Mar 26, 2012

Vietnam - Bar raised on FDI projects


Provincial authorities are getting tough on long-delayed foreign-invested projects as Vietnam strives to boost the quality of its foreign direct investment inflows.

Bac Giang People’s Committee told the Ministry of Planning and Investment (MPI) in March that it was determined to withdraw the investment certificate of investors who intentionally delayed investment commitments.

In its report to the MPI, the provincial committee said it would urge Taiwan’s Foxconn to construct the Van Trung Industrial Park, which was granted investment certificate in 2007. Other provinces including Binh Dinh, Quang Nam, Quang Ninh, Binh Phuoc, Phu Yen and Danang also told the MPI they planned to revoke the investment certificates of projects that had fallen behind schedule.

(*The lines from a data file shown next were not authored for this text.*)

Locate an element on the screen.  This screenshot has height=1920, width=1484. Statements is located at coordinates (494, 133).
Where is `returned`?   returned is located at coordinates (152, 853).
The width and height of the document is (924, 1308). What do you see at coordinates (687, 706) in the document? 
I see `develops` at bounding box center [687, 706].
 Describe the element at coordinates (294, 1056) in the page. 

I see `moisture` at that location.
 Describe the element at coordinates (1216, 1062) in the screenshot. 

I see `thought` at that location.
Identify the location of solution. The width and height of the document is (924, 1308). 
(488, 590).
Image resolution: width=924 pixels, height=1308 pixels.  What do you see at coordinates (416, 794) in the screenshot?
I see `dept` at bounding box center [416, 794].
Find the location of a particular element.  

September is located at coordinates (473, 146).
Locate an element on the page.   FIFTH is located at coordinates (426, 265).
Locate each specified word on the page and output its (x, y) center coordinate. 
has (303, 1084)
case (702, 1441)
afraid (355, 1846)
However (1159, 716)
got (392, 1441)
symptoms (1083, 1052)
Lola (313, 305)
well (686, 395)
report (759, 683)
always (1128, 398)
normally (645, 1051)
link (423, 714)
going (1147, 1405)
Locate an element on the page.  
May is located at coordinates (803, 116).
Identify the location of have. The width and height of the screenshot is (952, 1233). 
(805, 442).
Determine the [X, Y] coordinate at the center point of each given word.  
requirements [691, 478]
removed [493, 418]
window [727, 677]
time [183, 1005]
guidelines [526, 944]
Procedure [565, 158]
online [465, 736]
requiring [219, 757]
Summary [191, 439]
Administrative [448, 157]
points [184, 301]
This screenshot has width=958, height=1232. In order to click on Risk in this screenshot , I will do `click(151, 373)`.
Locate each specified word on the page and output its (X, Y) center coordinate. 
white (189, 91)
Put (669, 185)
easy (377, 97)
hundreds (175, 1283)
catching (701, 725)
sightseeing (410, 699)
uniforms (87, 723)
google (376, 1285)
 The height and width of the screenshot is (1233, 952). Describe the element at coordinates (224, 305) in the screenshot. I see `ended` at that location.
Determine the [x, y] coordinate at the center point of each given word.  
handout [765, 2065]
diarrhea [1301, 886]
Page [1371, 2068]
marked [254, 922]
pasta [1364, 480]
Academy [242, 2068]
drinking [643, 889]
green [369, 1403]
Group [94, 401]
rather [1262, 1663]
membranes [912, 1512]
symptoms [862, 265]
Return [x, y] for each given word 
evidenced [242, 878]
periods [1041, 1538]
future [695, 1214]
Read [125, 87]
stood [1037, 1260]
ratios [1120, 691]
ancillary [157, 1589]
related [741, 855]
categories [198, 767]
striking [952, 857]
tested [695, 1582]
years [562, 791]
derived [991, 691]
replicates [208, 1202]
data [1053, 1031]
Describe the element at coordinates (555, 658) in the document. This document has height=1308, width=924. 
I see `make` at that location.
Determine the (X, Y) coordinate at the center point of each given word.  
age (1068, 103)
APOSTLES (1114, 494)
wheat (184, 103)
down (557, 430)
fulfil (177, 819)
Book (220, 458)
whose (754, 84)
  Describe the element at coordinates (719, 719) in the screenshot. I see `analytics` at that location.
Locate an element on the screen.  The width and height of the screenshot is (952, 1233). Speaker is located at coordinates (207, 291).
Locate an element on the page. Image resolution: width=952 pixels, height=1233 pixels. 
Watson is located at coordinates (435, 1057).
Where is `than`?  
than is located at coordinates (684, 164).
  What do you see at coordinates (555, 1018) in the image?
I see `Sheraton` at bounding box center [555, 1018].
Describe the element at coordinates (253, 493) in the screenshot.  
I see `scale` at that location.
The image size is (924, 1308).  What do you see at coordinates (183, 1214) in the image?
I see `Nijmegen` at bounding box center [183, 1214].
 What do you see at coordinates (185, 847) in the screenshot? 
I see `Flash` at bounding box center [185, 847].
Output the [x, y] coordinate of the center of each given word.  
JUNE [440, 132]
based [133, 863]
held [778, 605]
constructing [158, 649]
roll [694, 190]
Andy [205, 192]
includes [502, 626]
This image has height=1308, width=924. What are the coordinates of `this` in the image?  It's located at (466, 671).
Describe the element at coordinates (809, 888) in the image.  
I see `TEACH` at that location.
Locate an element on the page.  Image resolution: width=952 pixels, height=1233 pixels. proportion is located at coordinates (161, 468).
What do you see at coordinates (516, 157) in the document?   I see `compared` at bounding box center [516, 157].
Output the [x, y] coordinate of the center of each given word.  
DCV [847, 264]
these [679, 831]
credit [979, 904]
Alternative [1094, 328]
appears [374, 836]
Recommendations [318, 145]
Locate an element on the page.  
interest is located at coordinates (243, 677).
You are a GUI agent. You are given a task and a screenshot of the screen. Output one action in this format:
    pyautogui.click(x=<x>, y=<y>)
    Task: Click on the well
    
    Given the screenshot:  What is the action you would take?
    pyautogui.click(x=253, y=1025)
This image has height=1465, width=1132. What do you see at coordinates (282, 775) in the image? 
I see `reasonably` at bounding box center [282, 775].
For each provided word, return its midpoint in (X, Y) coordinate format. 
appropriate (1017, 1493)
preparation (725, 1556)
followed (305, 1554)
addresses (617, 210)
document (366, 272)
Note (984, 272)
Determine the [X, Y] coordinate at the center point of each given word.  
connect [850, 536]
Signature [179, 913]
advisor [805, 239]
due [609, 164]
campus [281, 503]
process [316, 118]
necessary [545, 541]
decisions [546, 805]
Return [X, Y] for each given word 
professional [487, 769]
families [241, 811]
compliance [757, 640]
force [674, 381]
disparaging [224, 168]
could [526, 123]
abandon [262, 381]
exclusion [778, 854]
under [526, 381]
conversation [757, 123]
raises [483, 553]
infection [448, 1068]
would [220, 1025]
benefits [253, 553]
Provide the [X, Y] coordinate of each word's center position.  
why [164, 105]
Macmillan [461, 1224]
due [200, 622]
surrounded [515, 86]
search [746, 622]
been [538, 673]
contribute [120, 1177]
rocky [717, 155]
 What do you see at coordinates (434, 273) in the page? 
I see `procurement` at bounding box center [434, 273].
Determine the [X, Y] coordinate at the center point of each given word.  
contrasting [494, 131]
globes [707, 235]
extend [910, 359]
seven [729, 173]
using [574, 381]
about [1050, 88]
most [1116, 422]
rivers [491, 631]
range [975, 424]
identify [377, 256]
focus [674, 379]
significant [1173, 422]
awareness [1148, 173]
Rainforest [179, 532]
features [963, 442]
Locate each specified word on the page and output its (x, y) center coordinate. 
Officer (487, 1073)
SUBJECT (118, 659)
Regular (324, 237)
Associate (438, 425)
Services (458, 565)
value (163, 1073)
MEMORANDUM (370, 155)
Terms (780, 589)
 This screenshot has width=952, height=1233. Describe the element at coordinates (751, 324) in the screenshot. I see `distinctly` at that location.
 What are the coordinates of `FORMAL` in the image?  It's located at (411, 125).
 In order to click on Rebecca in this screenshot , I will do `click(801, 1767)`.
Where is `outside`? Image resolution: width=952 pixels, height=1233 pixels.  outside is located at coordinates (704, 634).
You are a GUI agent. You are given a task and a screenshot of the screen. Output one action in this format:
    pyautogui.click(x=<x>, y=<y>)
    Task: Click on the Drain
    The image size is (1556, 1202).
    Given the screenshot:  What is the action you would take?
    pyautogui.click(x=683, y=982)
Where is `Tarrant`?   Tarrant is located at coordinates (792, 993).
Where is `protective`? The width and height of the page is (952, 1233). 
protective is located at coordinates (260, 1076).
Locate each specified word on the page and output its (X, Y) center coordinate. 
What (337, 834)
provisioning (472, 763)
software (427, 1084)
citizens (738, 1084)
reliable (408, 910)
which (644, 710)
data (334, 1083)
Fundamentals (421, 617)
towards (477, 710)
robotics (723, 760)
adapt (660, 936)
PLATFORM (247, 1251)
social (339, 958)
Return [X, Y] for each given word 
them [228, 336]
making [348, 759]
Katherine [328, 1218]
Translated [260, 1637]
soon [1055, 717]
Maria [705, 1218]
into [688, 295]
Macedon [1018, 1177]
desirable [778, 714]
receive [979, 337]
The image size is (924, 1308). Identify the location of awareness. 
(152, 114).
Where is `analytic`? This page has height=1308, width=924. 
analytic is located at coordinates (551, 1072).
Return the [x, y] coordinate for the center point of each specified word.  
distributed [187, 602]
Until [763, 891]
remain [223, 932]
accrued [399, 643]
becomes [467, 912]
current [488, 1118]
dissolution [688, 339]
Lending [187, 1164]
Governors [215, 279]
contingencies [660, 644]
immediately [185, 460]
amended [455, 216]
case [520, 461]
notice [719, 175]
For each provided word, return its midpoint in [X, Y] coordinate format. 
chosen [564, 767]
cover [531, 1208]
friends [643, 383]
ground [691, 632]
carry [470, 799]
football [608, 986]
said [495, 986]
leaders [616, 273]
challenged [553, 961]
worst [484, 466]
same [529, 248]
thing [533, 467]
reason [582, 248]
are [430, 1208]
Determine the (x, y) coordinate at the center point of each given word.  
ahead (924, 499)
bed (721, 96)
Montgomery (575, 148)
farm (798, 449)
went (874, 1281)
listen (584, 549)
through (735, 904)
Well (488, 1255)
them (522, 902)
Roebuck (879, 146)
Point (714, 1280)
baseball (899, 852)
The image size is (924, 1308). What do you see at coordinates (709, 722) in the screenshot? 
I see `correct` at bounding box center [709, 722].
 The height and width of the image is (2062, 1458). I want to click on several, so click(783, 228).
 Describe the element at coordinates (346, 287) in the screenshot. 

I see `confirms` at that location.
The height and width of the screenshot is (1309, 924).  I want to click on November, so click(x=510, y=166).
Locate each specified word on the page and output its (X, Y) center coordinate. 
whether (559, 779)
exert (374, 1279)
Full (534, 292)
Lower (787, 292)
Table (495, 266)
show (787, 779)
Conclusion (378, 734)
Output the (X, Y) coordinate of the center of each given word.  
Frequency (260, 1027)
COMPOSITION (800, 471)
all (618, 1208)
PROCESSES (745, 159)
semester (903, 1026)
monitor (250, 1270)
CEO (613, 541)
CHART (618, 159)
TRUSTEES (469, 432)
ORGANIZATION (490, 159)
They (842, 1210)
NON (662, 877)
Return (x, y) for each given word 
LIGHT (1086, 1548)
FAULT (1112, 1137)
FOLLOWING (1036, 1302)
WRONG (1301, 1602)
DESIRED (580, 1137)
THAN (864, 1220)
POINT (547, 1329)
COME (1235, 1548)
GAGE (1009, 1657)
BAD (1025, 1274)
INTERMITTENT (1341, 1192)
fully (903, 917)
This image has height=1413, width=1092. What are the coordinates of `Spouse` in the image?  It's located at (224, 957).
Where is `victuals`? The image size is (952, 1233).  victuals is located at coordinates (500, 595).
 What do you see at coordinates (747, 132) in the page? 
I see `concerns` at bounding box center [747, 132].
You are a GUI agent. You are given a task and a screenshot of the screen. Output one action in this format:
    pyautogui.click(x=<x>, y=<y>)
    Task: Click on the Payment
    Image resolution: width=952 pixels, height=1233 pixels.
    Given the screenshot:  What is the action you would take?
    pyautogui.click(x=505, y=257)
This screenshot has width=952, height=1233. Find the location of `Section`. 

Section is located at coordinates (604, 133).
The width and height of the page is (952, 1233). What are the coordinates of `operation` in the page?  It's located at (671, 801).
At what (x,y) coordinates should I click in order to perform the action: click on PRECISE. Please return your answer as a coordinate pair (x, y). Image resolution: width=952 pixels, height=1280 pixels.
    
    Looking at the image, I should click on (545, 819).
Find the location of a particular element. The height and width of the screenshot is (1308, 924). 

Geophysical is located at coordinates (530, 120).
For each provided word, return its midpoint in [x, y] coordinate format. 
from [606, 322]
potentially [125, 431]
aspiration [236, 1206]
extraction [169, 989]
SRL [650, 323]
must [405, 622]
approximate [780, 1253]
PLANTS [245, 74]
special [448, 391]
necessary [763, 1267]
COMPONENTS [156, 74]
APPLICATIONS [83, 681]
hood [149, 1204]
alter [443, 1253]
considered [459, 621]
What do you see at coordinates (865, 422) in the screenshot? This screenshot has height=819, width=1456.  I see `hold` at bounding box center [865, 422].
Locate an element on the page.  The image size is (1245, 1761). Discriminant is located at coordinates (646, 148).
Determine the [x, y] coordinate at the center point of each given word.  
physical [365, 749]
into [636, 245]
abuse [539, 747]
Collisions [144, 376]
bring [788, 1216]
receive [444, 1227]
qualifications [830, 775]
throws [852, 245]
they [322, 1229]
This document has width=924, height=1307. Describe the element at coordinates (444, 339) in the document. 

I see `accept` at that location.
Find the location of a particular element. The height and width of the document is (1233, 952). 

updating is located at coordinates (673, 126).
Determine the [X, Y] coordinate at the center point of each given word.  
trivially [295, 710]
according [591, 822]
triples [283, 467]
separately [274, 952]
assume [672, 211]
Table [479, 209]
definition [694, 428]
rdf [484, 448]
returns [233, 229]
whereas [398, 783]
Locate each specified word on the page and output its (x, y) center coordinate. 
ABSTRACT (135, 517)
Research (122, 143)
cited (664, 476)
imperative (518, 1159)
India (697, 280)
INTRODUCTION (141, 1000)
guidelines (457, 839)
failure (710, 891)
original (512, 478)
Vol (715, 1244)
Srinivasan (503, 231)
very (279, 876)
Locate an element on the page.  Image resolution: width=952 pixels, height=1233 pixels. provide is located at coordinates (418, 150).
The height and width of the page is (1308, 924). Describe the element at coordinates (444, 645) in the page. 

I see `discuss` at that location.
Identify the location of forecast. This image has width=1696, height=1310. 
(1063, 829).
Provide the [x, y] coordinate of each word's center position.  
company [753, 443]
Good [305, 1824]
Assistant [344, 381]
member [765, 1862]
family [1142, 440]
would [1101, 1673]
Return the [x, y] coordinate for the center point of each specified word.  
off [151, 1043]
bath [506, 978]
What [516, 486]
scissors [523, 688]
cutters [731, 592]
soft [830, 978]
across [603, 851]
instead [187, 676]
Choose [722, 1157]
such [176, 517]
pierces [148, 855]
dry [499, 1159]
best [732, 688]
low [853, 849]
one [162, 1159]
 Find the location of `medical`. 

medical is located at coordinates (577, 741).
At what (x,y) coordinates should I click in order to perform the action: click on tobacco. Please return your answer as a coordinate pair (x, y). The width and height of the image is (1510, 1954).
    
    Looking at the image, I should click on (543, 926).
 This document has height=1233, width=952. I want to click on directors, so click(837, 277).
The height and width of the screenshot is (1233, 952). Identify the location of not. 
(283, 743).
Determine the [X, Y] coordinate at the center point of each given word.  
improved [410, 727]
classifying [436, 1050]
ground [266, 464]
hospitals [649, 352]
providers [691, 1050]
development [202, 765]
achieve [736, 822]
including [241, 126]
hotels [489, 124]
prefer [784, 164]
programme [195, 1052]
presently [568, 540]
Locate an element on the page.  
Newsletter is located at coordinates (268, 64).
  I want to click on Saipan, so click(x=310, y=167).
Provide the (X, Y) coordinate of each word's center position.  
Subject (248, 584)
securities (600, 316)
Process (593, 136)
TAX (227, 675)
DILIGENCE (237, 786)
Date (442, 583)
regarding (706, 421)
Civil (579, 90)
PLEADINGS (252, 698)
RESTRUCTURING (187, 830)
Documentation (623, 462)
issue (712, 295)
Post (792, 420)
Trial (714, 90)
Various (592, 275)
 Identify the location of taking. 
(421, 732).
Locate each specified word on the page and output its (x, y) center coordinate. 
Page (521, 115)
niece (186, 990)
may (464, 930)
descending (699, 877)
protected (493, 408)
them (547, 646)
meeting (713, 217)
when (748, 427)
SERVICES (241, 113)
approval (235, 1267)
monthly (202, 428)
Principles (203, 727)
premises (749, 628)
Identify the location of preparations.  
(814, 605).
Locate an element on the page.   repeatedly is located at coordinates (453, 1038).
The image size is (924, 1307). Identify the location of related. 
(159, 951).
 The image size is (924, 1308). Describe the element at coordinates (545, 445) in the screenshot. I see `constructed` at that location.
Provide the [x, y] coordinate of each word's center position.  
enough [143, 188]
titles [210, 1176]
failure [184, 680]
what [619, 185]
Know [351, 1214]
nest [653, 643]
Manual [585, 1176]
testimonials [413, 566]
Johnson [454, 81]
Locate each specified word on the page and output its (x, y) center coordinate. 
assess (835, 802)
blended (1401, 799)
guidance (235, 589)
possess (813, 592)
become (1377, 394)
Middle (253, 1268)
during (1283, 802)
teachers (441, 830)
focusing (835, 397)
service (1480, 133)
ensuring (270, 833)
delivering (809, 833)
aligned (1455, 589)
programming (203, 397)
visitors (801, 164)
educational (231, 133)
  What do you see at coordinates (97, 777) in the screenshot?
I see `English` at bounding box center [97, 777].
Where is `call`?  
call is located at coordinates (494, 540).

The reports come in response to a direction from Prime Minister Nguyen Tan Dung telling ministerial bodies and local authorities to tighten up management of foreign direct investment (FDI). Vietnam’s provincial authorities haven’t always been shy about withdrawing investment certificates in recent years.

Quang Nam province withdrew licences for eight foreign-invested projects worth about $108 million last year and Bac Ninh did likewise for 16 long-delayed projects with total investment capital of $47.64 million. But, provincial authorities report there are still many delayed projects in these provinces.

The new reports from the provinces, however, imply that local authorities will use their rights to reject FDI projects and ensure the quality of foreign investment flowing into Vietnam. Tran Van Tri, director of Quang Nam Department of Planning and Investment, said many foreign investors were meeting difficulties in mobilising funds or finding partners to sell projects.

“These projects are negatively affecting lives of residents and economic development of the province,” said Tri.

Nguyen Van Dung, deputy director at Binh Dinh Department of Planning and Investment, said the rejection of delayed FDI projects would not impact on the investment climate. In return, he said, the provincial authorities would create more opportunities for new investors. In Binh Dinh, four projects had investment certificates revoked last year.

The provincial committee also urged foreign investors to start the construction of other projects, including the $250 million Vinh Hoi resort and the $1.7 billion Vung Ro oil refinery.